[start of SUPPLIED TEXT]

Corporate images are everywhere — freeway billboards, TV commercials, web-ads and more.

And if you’re a Huntington Beach resident, you can soon add lifeguard towers to that mix.

Two Huntington Beach lifeguard towers — previously made possible by taxpayers like you — are now brought to you by the surf-wear company Hurley.

Hurley’s generosity comes at a time when there is no money in the general fund to pay for replacement of the towers, but don’t think the company is doing it only because it cares about public safety.

Hurley gets to brand the towers with its logo.

The Huntington Beach City Council last night decided to allow private sponsorship of the towers after a budget study session revealed the city’s budget woes are leading to some drastic cuts to marine safety, including a reduction of non-peak-season lifeguard service hours from 18 hours a day to 10.

City officials say the sponsorship — a deal that saw Hurley pay $90,000 to replace the two towers — is a creative method to conjure up money when the pockets are empty.

City Councilman Don Hansen said that he isn’t worried about negative reaction from the community over the branding of the lifeguard towers and that he would like to see more private sponsorship of public spaces in the city.

[end of SUPPLIED TEXT]

WRITTEN REQUEST A: Can you condense the paragraph in the lifeguard tower article that begins "The Huntington Beach City Council last night" into a shorter version that keeps its main facts?
WRITTEN REQUEST B: Which places for corporate images does the opening sentence of the lifeguard tower article name?
WRITTEN REQUEST C: Could you carry the lifeguard tower sponsorship article forward from its final sentence with another paragraph or two?

[start of EXTRACTED RECORDS]

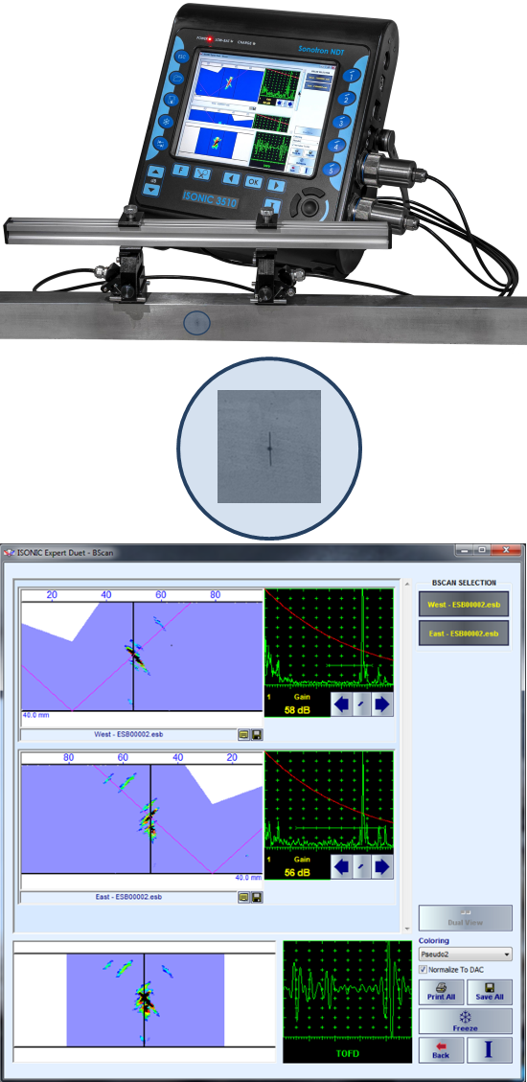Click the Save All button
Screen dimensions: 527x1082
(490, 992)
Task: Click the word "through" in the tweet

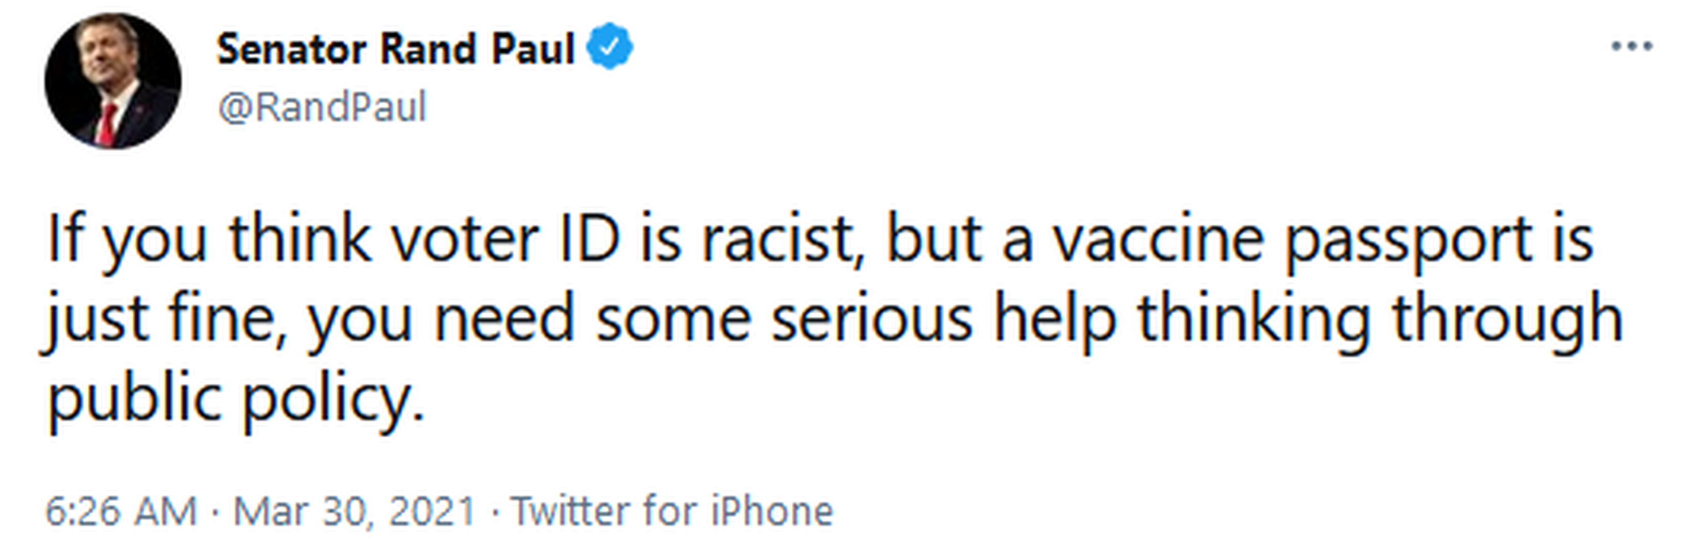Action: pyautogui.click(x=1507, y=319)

[end of EXTRACTED RECORDS]
[start of EXTRACTED RECORDS]

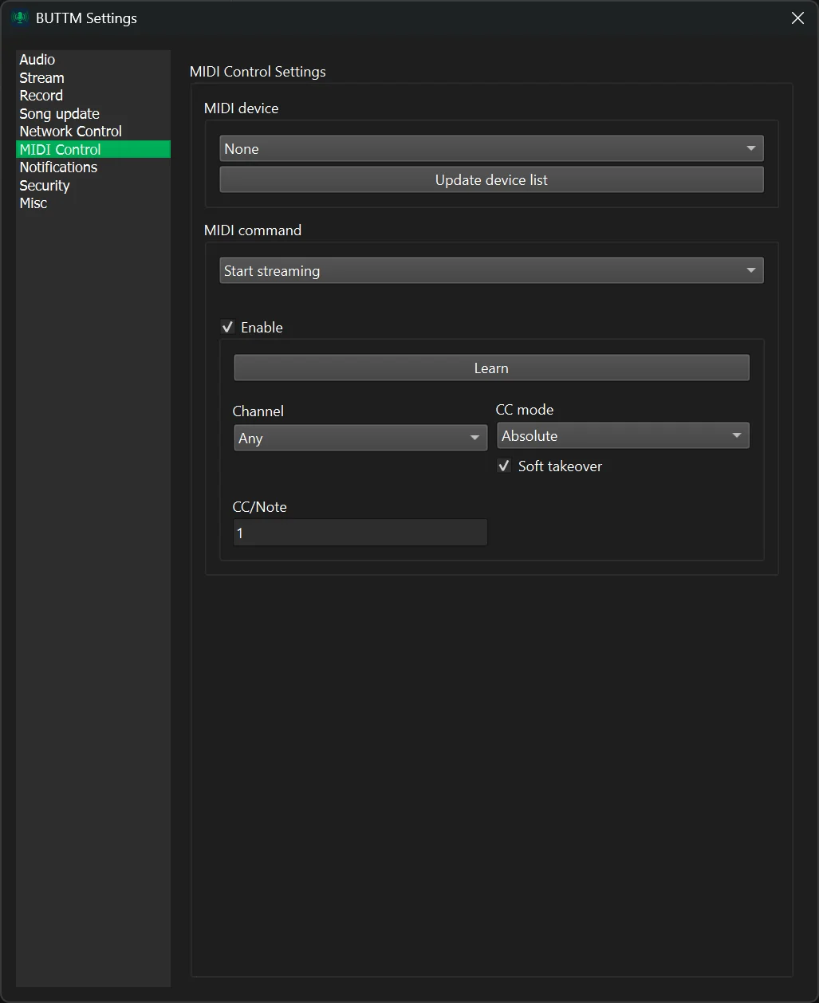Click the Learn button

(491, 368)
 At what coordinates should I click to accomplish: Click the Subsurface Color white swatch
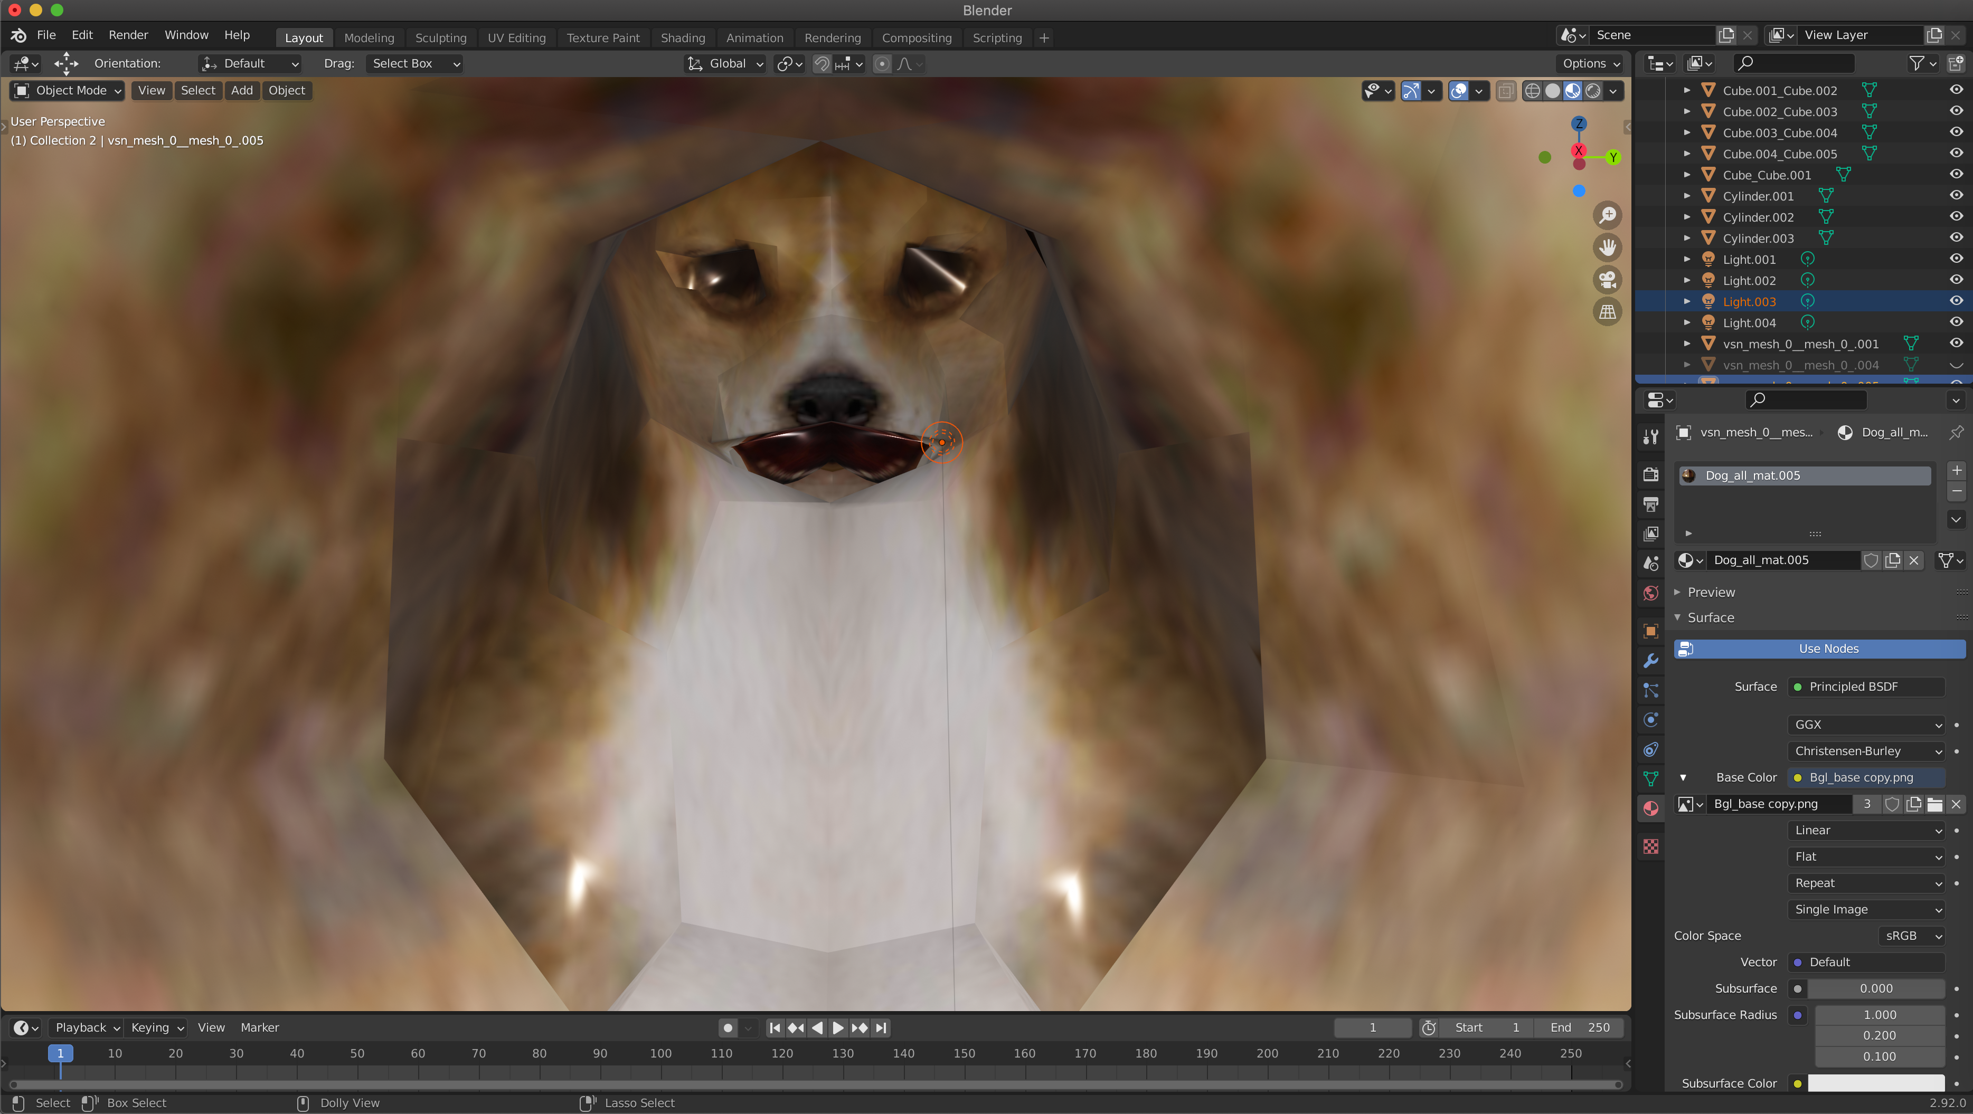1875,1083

[end of EXTRACTED RECORDS]
[start of EXTRACTED RECORDS]

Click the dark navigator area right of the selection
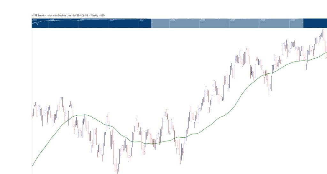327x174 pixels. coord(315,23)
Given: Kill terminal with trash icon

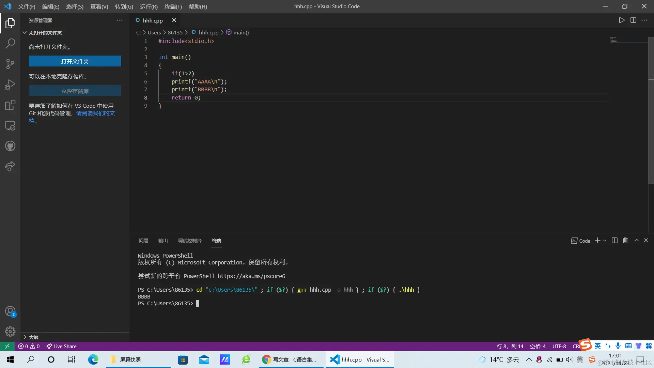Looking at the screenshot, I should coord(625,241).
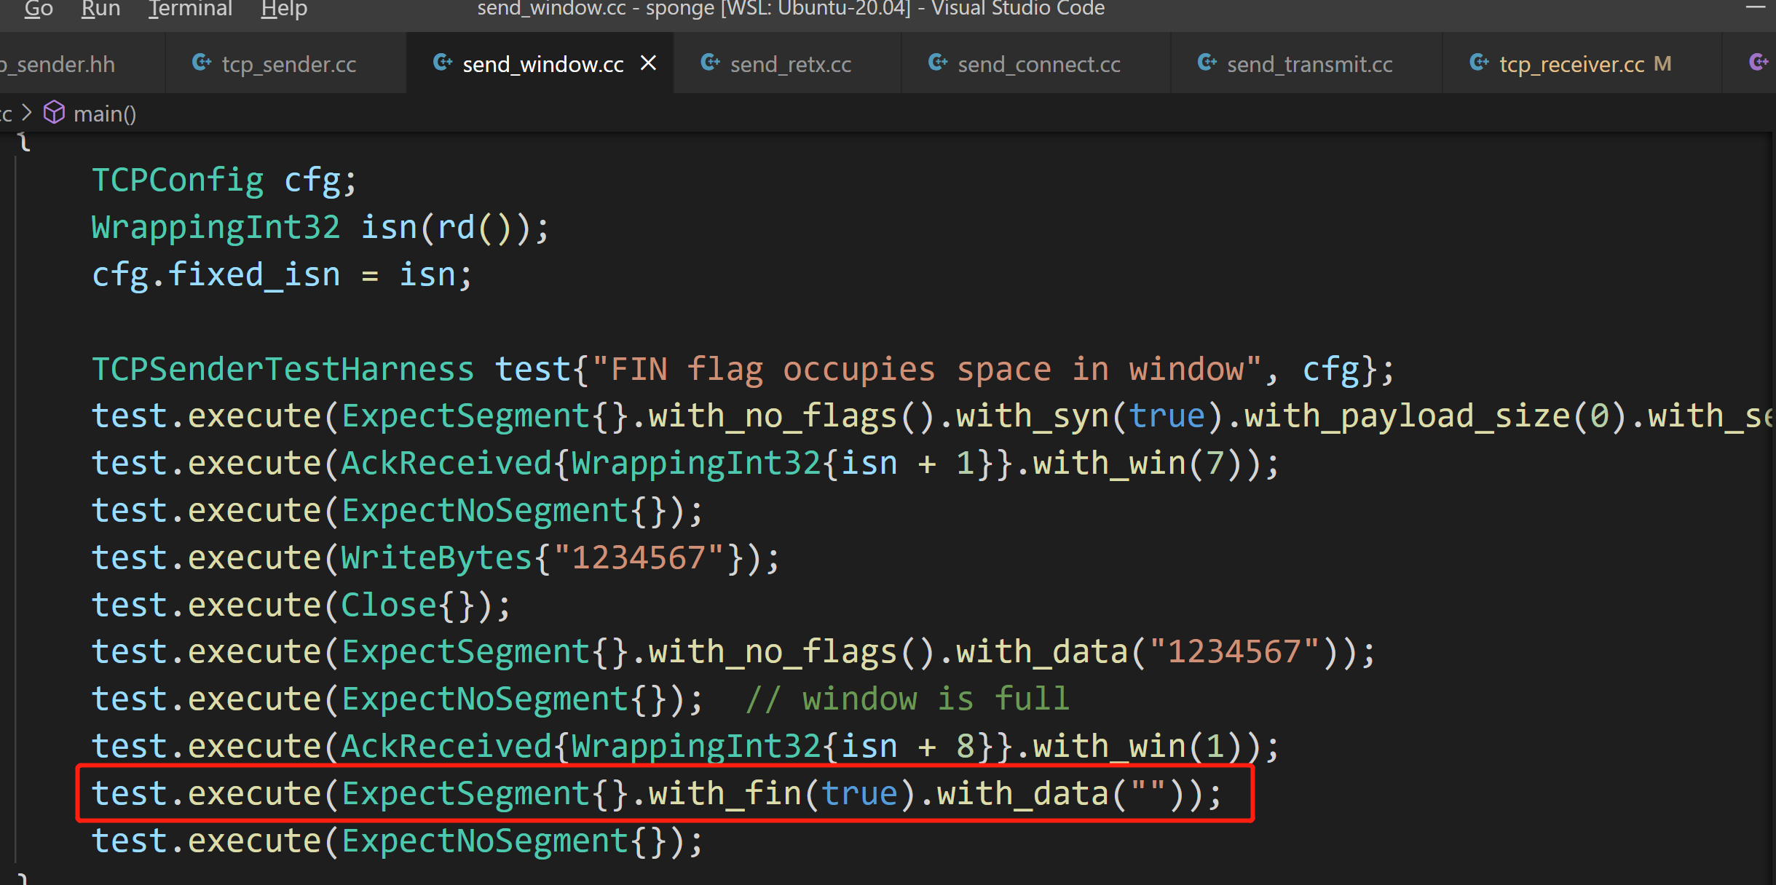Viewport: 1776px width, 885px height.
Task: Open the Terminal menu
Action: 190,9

[end of EXTRACTED RECORDS]

EXERCISE OUTPUT A: Last night the Huntington Beach City Council voted to allow private sponsorship of lifeguard towers. The vote came after a budget study session showed that budget troubles are forcing drastic marine safety cuts, including a drop in non-peak-season lifeguard service from 18 hours a day to 10.

EXERCISE OUTPUT B:
- Freeway billboards
- TV commercials
- Web-ads

EXERCISE OUTPUT C:
“We should start with the top sponsors of the U.S. Open,” Hansen said.

Hansen downplayed the idea that private sponsorship was unprecedented, saying that the city already implements a deal that gives Coca Cola exclusive rights to operate vending machines in the city and that Toyota also sponsors marine safety.

According to Community Services Director Jim Engle, Toyota provides, at no cost, 17 vehicles for beach lifeguards — so long as the pickup trucks and sport-utility vehicles say Toyota is the official lifeguard vehicle of Huntington Beach.

Engle said the vehicles given to the city amount to $600,000 in value.

And at least one marketing firm sponsors 350 beach trash cans, earning $10,000 a year for the city, Engle said.

We’ll be watching for more of these private sponsorships in Huntington Beach as they come up, and we’ll let you know about them.

In the big news of the night, the City Council voted, 5-2, to begin the process of annexing the community of Sunset Beach. The decision to annex followed impassioned resistance from a brigade of Sunset Beach residents who cheered and booed throughout the meeting. You can read more about the annexation here.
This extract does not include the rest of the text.